ACTION ITEM >> Write out exactly, please, the lines from the one containing "Open Triangulation Models tree item" to the end of the material.

INPUT MATERIAL >>
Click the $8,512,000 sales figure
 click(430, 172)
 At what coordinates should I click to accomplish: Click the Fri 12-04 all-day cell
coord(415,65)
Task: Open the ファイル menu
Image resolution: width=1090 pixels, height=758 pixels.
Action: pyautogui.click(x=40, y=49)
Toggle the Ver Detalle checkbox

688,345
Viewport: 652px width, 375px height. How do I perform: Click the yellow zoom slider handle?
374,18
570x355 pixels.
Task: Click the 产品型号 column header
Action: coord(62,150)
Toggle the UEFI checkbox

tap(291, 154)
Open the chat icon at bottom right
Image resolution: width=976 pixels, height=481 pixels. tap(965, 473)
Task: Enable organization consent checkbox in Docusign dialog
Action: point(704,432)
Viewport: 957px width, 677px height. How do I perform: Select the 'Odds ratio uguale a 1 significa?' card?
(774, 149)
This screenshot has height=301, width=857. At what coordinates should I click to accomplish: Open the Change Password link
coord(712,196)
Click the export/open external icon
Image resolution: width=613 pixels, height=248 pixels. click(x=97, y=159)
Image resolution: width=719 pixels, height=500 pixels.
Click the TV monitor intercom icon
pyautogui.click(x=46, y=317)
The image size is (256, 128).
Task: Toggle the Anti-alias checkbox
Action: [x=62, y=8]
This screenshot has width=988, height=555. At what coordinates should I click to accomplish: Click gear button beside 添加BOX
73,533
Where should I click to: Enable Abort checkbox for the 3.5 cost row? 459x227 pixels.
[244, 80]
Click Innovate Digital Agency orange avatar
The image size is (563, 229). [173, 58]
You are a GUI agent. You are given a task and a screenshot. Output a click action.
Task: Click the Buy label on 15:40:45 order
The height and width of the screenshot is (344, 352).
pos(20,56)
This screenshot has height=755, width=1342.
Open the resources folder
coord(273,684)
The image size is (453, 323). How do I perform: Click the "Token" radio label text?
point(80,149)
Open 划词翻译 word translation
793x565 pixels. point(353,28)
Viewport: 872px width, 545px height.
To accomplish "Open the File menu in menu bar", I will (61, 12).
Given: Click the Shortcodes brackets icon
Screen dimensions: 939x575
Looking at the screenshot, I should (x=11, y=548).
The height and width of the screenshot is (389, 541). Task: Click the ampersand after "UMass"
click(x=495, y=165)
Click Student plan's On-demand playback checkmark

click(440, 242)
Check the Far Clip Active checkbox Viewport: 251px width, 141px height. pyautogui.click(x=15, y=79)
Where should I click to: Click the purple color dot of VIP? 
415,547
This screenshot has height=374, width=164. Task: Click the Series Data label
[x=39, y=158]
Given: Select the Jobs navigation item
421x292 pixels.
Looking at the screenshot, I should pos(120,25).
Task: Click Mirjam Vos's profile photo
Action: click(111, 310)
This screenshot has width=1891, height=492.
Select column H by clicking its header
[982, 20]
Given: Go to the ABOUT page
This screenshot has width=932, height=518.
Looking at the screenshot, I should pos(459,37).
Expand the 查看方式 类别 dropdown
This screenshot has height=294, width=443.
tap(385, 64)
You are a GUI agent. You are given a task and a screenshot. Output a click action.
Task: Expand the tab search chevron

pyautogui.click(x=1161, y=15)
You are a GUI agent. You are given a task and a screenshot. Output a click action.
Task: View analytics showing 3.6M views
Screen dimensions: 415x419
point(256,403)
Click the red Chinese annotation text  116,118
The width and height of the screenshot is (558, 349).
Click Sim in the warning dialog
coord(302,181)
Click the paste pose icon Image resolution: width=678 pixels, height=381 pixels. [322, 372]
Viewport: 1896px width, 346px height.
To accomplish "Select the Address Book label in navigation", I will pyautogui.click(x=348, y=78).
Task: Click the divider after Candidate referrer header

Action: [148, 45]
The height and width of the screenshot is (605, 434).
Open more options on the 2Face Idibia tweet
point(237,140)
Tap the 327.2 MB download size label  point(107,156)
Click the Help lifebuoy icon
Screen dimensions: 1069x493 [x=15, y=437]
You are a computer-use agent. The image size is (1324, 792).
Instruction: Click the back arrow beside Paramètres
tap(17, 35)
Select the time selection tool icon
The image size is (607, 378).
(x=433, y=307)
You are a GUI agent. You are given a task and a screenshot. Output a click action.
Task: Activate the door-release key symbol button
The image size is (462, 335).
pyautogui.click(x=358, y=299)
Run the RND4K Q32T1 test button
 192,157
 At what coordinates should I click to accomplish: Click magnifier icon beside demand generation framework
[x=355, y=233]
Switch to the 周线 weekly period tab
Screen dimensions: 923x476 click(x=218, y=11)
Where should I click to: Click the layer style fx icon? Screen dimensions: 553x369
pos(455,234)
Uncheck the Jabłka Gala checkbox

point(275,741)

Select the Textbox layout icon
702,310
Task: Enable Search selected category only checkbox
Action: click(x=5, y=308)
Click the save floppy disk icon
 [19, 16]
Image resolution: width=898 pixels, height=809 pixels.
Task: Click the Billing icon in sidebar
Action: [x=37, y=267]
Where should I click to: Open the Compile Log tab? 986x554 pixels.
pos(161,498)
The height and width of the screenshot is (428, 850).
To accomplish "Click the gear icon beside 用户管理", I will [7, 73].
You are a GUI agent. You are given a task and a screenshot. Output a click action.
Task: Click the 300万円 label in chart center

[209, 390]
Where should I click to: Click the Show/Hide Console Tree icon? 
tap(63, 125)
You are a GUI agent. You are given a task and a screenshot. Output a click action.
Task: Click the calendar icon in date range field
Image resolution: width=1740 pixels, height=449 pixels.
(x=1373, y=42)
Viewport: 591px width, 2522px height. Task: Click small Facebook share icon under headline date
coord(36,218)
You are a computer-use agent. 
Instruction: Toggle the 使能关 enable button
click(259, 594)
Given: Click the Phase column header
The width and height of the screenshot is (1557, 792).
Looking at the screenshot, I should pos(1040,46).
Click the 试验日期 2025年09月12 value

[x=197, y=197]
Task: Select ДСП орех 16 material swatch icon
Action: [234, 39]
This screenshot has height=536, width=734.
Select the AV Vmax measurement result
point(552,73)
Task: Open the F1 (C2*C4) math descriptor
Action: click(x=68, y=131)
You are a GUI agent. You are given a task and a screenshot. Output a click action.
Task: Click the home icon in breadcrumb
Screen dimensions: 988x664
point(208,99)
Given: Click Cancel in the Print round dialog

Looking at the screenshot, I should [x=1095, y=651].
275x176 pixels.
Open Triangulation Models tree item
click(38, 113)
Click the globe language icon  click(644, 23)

TASK SOLUTION >>
Open Triangulation Models tree item
click(38, 113)
Click the globe language icon  click(644, 23)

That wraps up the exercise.